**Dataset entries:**
****************************************

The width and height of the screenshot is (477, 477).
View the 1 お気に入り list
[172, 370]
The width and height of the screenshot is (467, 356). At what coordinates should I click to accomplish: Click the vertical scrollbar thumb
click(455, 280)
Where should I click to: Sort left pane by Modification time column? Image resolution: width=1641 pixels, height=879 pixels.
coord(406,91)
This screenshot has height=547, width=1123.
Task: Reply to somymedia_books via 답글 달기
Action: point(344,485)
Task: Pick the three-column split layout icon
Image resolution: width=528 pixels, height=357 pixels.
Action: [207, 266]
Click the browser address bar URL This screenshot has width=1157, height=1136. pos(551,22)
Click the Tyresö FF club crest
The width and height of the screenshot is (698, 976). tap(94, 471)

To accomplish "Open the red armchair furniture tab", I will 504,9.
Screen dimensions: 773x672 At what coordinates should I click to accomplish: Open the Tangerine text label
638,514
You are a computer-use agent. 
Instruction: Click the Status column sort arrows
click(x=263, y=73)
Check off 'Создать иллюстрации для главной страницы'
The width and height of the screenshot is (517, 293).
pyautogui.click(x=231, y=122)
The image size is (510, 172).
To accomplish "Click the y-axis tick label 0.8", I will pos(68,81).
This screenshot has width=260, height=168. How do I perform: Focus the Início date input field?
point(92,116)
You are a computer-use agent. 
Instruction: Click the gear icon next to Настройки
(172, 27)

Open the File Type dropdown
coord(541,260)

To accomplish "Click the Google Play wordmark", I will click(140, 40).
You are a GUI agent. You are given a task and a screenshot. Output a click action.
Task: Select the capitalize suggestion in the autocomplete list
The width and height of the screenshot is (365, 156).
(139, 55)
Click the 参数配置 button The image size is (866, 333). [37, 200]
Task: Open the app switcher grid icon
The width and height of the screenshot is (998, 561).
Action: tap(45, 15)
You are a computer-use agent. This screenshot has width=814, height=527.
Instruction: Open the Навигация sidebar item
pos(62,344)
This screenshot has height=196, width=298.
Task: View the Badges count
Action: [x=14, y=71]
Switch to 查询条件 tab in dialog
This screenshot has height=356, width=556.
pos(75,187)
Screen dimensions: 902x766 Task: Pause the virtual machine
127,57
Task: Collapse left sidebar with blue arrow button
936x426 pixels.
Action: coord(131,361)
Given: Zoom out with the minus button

****************************************

**Problem statement:** The records above should be restated exactly, line for line.

**Answer to this exercise:**
The width and height of the screenshot is (477, 477).
View the 1 お気に入り list
[172, 370]
The width and height of the screenshot is (467, 356). At what coordinates should I click to accomplish: Click the vertical scrollbar thumb
click(455, 280)
Where should I click to: Sort left pane by Modification time column? Image resolution: width=1641 pixels, height=879 pixels.
coord(406,91)
This screenshot has height=547, width=1123.
Task: Reply to somymedia_books via 답글 달기
Action: point(344,485)
Task: Pick the three-column split layout icon
Image resolution: width=528 pixels, height=357 pixels.
Action: [207, 266]
Click the browser address bar URL This screenshot has width=1157, height=1136. pos(551,22)
Click the Tyresö FF club crest
The width and height of the screenshot is (698, 976). tap(94, 471)

To accomplish "Open the red armchair furniture tab", I will 504,9.
Screen dimensions: 773x672 At what coordinates should I click to accomplish: Open the Tangerine text label
638,514
You are a computer-use agent. 
Instruction: Click the Status column sort arrows
click(x=263, y=73)
Check off 'Создать иллюстрации для главной страницы'
The width and height of the screenshot is (517, 293).
pyautogui.click(x=231, y=122)
The image size is (510, 172).
To accomplish "Click the y-axis tick label 0.8", I will pos(68,81).
This screenshot has width=260, height=168. How do I perform: Focus the Início date input field?
point(92,116)
You are a computer-use agent. 
Instruction: Click the gear icon next to Настройки
(172, 27)

Open the File Type dropdown
coord(541,260)

To accomplish "Click the Google Play wordmark", I will click(140, 40).
You are a GUI agent. You are given a task and a screenshot. Output a click action.
Task: Select the capitalize suggestion in the autocomplete list
The width and height of the screenshot is (365, 156).
(139, 55)
Click the 参数配置 button The image size is (866, 333). [37, 200]
Task: Open the app switcher grid icon
The width and height of the screenshot is (998, 561).
Action: tap(45, 15)
You are a computer-use agent. This screenshot has width=814, height=527.
Instruction: Open the Навигация sidebar item
pos(62,344)
This screenshot has height=196, width=298.
Task: View the Badges count
Action: [x=14, y=71]
Switch to 查询条件 tab in dialog
This screenshot has height=356, width=556.
pos(75,187)
Screen dimensions: 902x766 Task: Pause the virtual machine
127,57
Task: Collapse left sidebar with blue arrow button
936x426 pixels.
Action: coord(131,361)
Given: Zoom out with the minus button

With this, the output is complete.